**Aim of the task:** Below is a set of entries. Reproduce exactly the lines from the one containing "Библиотеки (62, 999)" through the end, both included.

**Data records:**
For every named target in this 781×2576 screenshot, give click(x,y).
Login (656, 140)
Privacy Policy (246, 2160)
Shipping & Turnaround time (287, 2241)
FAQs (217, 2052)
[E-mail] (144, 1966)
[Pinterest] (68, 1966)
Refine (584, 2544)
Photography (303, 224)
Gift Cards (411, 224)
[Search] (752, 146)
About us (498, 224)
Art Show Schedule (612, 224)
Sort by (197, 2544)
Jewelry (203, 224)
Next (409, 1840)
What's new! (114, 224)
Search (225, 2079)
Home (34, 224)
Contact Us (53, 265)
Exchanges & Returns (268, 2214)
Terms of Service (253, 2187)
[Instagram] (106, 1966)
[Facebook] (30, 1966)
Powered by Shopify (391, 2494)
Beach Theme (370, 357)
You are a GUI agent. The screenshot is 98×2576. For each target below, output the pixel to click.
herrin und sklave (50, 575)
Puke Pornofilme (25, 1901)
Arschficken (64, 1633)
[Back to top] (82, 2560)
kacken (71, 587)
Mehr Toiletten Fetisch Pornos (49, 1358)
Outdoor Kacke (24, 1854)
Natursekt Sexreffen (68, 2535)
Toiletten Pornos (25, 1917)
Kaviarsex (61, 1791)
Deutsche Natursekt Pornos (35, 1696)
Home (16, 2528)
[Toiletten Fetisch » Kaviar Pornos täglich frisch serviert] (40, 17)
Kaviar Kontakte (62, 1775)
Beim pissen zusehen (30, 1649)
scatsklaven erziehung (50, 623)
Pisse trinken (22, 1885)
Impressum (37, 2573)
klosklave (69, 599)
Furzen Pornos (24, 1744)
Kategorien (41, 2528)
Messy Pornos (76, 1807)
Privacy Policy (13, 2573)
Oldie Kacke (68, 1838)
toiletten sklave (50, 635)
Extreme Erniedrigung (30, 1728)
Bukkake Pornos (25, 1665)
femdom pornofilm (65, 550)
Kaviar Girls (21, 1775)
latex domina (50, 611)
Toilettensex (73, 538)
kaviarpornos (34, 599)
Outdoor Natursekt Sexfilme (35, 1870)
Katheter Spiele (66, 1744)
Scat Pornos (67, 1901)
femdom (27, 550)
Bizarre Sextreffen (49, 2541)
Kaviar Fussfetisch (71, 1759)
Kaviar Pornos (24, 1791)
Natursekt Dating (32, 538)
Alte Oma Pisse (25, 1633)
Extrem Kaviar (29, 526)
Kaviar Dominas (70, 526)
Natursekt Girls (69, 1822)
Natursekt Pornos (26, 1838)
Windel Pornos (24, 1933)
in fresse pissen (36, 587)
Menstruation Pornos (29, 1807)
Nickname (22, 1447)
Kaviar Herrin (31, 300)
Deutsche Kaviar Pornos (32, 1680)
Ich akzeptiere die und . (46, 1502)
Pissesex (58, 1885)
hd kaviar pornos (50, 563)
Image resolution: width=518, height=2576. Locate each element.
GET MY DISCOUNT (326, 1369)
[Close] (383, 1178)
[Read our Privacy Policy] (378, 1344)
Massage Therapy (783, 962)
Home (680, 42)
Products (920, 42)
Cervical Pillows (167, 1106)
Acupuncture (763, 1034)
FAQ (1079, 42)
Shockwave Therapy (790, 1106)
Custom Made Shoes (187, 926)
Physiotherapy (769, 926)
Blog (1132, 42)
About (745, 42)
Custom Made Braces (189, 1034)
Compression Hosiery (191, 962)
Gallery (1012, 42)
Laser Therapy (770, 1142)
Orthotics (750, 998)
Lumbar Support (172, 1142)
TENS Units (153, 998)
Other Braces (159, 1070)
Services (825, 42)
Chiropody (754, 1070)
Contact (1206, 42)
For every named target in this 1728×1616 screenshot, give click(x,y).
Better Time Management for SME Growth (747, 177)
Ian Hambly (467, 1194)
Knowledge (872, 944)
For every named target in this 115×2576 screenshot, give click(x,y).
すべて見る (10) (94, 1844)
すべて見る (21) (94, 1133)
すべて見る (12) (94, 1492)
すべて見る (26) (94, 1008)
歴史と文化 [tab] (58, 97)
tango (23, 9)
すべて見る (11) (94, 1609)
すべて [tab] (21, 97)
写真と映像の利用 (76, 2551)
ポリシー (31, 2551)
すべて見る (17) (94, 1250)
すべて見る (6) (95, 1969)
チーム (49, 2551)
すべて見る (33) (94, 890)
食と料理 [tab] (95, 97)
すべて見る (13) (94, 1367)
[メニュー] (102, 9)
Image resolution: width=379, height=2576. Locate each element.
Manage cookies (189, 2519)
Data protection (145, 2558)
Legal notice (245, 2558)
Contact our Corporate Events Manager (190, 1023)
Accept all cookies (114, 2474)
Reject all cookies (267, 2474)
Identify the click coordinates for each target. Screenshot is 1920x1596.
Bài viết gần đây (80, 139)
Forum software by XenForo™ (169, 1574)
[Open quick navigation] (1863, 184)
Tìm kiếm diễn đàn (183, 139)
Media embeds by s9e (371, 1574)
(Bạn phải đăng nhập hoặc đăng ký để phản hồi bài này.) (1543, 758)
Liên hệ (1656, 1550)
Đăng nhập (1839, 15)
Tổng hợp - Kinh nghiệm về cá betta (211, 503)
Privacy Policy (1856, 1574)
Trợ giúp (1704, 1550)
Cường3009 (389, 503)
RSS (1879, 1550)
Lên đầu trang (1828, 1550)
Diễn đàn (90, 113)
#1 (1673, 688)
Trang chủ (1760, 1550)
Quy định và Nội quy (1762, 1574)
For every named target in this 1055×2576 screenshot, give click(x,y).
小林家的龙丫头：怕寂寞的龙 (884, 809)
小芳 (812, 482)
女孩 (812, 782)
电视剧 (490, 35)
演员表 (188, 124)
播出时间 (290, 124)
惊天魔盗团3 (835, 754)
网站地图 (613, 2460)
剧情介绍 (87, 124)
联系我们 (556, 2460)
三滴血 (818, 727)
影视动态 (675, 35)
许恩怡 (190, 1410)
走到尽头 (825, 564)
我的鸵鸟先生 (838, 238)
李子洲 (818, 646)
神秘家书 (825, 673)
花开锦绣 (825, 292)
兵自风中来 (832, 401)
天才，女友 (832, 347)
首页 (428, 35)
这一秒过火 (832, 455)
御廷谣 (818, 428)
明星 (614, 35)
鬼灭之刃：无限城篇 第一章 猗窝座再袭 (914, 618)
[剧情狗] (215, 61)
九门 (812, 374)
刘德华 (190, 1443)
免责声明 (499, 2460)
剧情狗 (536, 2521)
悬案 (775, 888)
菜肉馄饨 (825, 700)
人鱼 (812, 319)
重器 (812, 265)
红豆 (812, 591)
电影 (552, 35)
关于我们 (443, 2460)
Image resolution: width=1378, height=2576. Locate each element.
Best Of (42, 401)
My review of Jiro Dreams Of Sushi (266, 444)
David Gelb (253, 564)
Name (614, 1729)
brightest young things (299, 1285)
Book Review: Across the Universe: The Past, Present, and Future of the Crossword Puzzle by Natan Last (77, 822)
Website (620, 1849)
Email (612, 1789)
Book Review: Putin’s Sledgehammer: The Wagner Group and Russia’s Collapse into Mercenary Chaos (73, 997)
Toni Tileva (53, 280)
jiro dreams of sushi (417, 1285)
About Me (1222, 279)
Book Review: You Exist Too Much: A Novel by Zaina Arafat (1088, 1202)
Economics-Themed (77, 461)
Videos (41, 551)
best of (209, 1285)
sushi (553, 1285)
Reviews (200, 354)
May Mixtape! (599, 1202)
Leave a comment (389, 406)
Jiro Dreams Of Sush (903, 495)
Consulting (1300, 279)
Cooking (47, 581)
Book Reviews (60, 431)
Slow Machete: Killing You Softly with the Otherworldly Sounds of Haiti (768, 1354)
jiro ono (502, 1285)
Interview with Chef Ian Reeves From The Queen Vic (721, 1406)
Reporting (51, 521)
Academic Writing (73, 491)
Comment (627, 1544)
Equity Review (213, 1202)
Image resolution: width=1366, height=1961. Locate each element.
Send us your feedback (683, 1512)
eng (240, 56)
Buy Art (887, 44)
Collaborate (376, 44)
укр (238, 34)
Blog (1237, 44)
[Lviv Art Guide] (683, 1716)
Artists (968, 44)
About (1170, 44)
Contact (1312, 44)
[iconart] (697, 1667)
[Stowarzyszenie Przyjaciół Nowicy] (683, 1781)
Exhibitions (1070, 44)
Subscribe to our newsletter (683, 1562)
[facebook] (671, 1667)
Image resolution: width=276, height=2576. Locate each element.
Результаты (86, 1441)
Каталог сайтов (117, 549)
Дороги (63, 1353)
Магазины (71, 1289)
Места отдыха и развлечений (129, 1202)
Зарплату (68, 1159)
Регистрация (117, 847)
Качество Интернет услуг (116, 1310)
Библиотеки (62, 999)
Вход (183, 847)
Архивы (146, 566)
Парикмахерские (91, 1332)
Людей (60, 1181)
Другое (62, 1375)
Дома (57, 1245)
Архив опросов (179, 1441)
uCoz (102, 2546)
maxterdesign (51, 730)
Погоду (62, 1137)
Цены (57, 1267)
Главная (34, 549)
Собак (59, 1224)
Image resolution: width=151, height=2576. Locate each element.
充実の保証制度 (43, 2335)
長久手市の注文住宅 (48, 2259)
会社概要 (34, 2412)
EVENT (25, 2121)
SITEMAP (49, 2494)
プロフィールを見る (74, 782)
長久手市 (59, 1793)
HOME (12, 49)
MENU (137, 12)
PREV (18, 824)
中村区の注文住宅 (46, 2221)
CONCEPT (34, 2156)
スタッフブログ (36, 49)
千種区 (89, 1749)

**Answer area:**
Библиотеки (62, 999)
Вход (183, 847)
Архивы (146, 566)
Парикмахерские (91, 1332)
Людей (60, 1181)
Другое (62, 1375)
Дома (57, 1245)
Архив опросов (179, 1441)
uCoz (102, 2546)
maxterdesign (51, 730)
Погоду (62, 1137)
Цены (57, 1267)
Главная (34, 549)
Собак (59, 1224)
Image resolution: width=151, height=2576. Locate each element.
充実の保証制度 (43, 2335)
長久手市の注文住宅 (48, 2259)
会社概要 (34, 2412)
EVENT (25, 2121)
SITEMAP (49, 2494)
プロフィールを見る (74, 782)
長久手市 (59, 1793)
HOME (12, 49)
MENU (137, 12)
PREV (18, 824)
中村区の注文住宅 (46, 2221)
CONCEPT (34, 2156)
スタッフブログ (36, 49)
千種区 (89, 1749)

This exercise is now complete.